• [Stored data entries]
§

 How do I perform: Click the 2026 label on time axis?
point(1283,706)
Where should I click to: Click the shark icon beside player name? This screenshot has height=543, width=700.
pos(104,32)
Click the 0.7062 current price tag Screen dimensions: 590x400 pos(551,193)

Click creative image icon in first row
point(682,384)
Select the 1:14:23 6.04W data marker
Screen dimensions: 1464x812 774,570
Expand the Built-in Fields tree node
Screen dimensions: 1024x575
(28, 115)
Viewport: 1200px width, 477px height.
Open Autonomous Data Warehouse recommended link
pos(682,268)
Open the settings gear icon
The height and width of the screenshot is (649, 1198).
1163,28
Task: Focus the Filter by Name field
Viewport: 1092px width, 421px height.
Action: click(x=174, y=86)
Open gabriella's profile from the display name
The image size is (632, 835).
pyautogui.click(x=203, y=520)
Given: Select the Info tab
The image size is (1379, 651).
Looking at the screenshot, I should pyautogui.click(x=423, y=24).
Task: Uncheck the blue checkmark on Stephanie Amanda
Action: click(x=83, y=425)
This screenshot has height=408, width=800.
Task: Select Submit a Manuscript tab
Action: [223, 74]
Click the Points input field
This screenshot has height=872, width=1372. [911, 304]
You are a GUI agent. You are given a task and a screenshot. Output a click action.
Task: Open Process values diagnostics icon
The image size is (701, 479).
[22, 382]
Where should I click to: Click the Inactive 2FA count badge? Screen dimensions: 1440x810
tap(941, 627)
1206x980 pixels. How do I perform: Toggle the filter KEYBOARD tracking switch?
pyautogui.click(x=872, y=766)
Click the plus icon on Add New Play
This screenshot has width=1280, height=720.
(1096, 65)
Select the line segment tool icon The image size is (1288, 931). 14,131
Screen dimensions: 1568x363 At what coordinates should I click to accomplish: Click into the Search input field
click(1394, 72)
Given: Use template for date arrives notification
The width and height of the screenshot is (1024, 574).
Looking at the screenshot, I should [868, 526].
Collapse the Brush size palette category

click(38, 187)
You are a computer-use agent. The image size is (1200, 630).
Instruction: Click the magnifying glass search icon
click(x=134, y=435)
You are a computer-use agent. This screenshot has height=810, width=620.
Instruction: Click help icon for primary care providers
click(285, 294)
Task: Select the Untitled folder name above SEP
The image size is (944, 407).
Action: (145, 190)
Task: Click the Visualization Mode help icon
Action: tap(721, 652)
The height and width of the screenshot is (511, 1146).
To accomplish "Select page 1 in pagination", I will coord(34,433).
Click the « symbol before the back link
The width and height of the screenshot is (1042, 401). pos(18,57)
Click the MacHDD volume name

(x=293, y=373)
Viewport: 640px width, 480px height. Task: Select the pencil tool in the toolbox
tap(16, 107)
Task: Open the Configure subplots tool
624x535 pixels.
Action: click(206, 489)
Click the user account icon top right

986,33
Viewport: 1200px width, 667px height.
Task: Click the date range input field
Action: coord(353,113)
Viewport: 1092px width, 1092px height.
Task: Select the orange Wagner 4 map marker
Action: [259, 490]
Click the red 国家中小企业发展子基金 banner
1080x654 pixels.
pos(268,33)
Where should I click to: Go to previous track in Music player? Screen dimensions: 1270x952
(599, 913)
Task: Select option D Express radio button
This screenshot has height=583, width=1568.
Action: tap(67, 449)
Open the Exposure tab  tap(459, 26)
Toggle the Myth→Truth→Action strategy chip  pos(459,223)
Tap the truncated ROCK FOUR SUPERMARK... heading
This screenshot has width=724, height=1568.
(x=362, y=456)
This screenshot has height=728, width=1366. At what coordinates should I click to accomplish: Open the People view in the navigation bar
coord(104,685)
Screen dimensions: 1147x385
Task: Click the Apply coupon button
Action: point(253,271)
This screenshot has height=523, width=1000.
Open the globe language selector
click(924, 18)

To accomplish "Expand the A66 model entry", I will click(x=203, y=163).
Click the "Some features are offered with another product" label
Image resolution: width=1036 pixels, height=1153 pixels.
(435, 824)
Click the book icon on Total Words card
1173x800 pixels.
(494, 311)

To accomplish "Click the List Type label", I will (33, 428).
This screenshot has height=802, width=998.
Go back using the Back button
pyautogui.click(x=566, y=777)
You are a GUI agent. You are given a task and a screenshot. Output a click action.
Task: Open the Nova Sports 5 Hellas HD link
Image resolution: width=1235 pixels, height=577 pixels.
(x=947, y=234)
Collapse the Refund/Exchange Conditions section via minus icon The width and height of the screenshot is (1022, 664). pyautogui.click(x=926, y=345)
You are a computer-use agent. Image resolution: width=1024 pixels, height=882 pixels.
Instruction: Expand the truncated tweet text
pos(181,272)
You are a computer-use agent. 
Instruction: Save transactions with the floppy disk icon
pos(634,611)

§

Which lines of the records hold the string "will"? Copy each one.

To accomplish "Select page 1 in pagination", I will coord(34,433).
To accomplish "Expand the A66 model entry", I will click(x=203, y=163).
To accomplish "Click the List Type label", I will (33, 428).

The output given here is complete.